• **本文ブロック**
__________
NTTドコモは「エリアメール」、KDDI/沖縄セルラー電話とソフトバンクモバイルのSoftBankブランドおよびY!mobileブランド(イー・アクセス・ウィルコム旧契約を含む)、及び楽天モバイルは「緊急速報メール」の名称でサービスを提供している。
送信方式等、差異もあるため、オペレータごとの詳細については、以下の具体例を参照。
気象庁は大雨・暴風や火山の噴火などといった特別警報発表時も配信について、防災ラジオや防災アプリなどが普及してきたことから、2021年10月28日に配信を終了する事を発表した[1]。しかし、「避難に必要な情報が得られなくなるのではないか」などの意見が寄せられたことに加え、気象庁も地方自治体が住民に対して避難情報を適切に提供しているか調査した上で改めて配信継続の可否についての判断を行いたいとして一旦終了を延期することになったが[2]、最終的に2022年末に廃止となった[3]。
訓練やテストのために送信を行う場合は、送信する対象地域への事前周知と送信メール内に「訓練」「テスト」であることを明記する必要がある[4]。
ただし、訓練の周知を目的とした送信は携帯各社の利用規約や手引きで行わないよう求めている[5]。
- エリアメール…NTTドコモ。
- 緊急速報メール (au)
- 緊急速報メール (SoftBank)…ディズニー・モバイル、旧・イー・アクセス契約の端末のうち、EMOBILE 4G-Sによるサービス、および旧ウィルコムがWILLCOM CORE 3Gの音声ネットワークで提供しているサービス(および、Y!mobileの「電話サービス(タイプ1・3)」対応端末)は、こちらを参照。
- 緊急速報メール (Y!mobile)…端末により、緊急速報メール (SoftBank)ないしは、後述の2つの計3つのうち、いずれか1つが利用可能。
- 緊急速報メール (イー・アクセス)…ただし、EMOBILE 4G-Sの端末については、本サービスの対象外(「電話サービス(タイプ2)」対応端末は、こちらを参照)。
- 緊急速報メール (ウィルコム)…PHS回線を利用したサービス。上述のように、MVNO契約(PHSと3G回線とのデュアルモード端末を含む)によるものは、ソフトバンクモバイルが提供するものに準じて提供されるため、PHS回線が入っている端末でも対象外。
__________
• **提供データ**

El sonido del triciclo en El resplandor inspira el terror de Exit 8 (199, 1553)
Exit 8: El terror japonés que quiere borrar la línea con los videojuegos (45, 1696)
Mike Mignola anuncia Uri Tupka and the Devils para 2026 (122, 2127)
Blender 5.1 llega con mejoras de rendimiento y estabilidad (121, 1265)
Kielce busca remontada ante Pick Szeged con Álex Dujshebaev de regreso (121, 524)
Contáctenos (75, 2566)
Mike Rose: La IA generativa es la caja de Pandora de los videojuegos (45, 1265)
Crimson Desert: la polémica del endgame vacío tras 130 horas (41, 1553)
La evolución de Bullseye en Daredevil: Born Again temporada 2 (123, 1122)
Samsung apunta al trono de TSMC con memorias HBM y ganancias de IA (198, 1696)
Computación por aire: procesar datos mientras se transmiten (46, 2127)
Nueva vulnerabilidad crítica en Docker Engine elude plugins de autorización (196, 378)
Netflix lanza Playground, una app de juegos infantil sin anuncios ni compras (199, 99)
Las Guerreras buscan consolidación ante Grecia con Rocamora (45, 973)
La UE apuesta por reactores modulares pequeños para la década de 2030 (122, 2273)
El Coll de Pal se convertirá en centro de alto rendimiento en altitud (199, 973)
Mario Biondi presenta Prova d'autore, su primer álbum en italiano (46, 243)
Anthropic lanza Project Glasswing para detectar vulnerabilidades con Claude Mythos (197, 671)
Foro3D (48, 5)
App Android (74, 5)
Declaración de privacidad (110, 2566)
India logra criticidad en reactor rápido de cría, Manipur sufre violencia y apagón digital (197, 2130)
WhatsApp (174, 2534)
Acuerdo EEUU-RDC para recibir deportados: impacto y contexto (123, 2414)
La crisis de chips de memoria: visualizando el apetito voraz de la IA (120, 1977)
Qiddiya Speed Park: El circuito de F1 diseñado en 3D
__________
• **資料を読み解く**
(1) 緊急速報メールについての文章から、「送信方式等、差異もあるため、オペレータごとの詳細については、以下の具体例を参照。」から「- エリアメール…NTTドコモ。」までを、両端の語句も含めて一字一句そのまま書き写してください。
(2) 緊急速報メールについての文章を、最後の文に続けて書き進めてください。
上に示した行は、作業には使いません。

• **設問別の解答**
(1)
送信方式等、差異もあるため、オペレータごとの詳細については、以下の具体例を参照。
気象庁は大雨・暴風や火山の噴火などといった特別警報発表時も配信について、防災ラジオや防災アプリなどが普及してきたことから、2021年10月28日に配信を終了する事を発表した[1]。しかし、「避難に必要な情報が得られなくなるのではないか」などの意見が寄せられたことに加え、気象庁も地方自治体が住民に対して避難情報を適切に提供しているか調査した上で改めて配信継続の可否についての判断を行いたいとして一旦終了を延期することになったが[2]、最終的に2022年末に廃止となった[3]。
訓練やテストのために送信を行う場合は、送信する対象地域への事前周知と送信メール内に「訓練」「テスト」であることを明記する必要がある[4]。
ただし、訓練の周知を目的とした送信は携帯各社の利用規約や手引きで行わないよう求めている[5]。
- エリアメール…NTTドコモ。

(2)
緊急速報メールは、送信時間に対象の地域にいれば受信される。
大阪府では2012年から年1回、府民の防災意識を高めることを目的に緊急速報メールを利用した「大阪880万人訓練」が実施されている。
2020年5月2日に神奈川県は、同県知事・黒岩祐治の名前で「GWはがまんのウイークです」とする外出自粛を要請する緊急速報メールを配信した。当時は2019新型コロナウイルスの感染拡大による緊急事態宣言が出されており、携帯電話各社が自治体に協力して緊急速報メールを活用できるようにしたことが背景にあったが、神奈川県には批判的な問い合わせが相次ぎ、黒岩が謝罪する事態となった[6]。さらに2022年1月16日には誤動作で神奈川県民に津波の警告が大量に送付され「眠れなかった」などと苦情が相次いだ[7]。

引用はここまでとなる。